• **EXERCISE AIM**
In the passage below about a visit to the dentist, where did José live and work before he was deported?

• **PROVIDED PASSAGE**
start

But her assistant, José, a gracious young man, is even finer.

My spoken Spanish is decent, but my level of understanding sometimes lags – especially with Dr. Sáenz, an immigrant from Colombia, whose rapid Spanish confused me, which made José even more crucial as I endured another root canal.

I marveled at José’s skill at anticipating Dr. Sáenz’s demanding needs and at anticipating any discomfort I might feel.

José is nearly fluent in English, having lived and worked in Detroit, Michigan five years before he was discovered “sin papeles,” and deported by Immigration.

When his ever-demanding boss left the room, I asked José’s permission to ask a personal question.

The permission was granted, of course, which is a great quality of Mexicans: They do enjoy “heart-to-heart” conversations.

Our conversation went something like this:

Me: “I’m curious: how much does Dr. Sáenz pay you?”

end

• **RECORDS PROVIDED**
start

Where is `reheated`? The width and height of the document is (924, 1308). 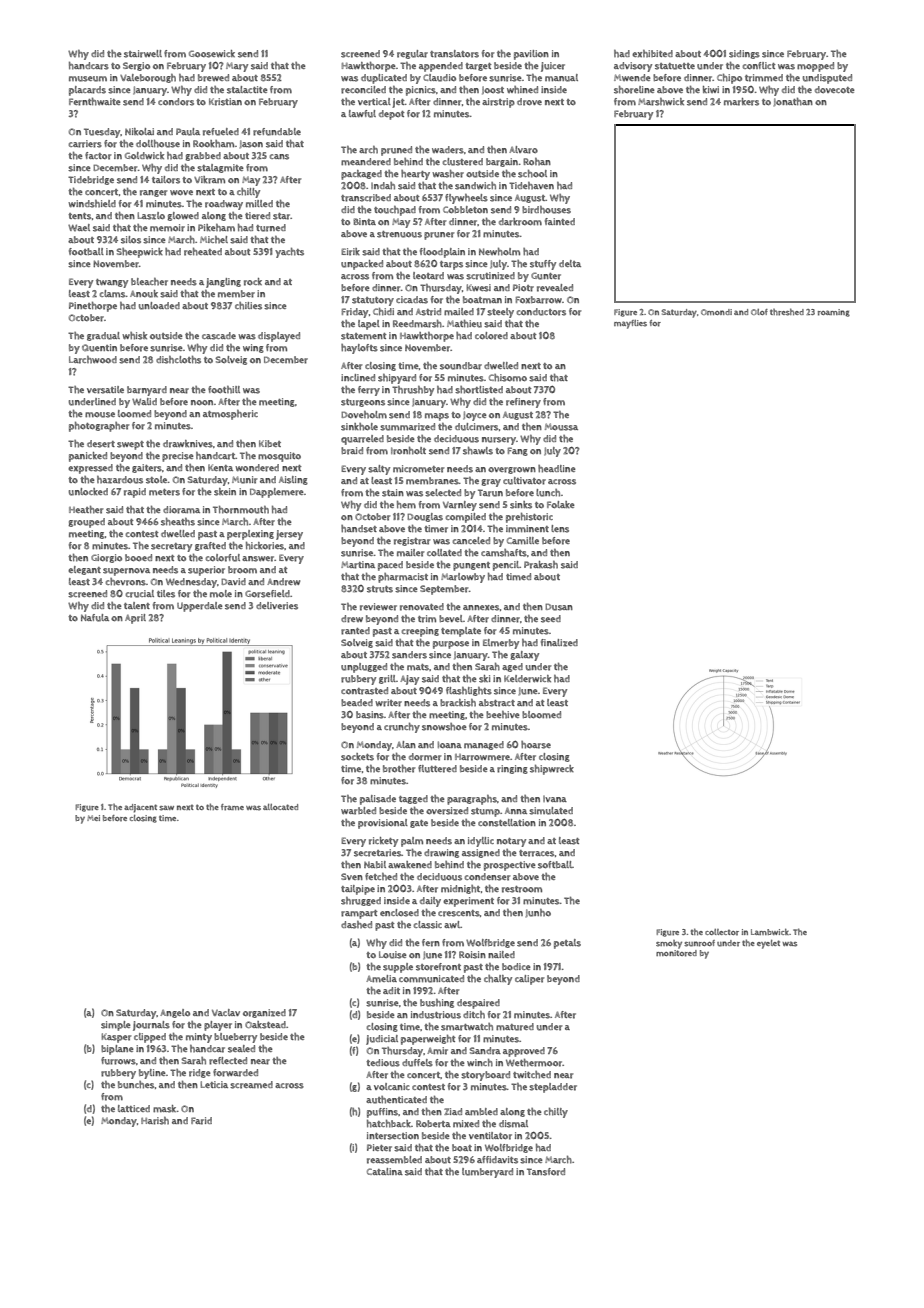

end
start

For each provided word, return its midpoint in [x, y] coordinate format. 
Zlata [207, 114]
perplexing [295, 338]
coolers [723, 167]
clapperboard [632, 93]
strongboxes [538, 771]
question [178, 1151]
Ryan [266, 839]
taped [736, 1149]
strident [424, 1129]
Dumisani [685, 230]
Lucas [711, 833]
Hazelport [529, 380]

end

• **COMPLETE OUTPUT**
Detroit, Michigan, for five years.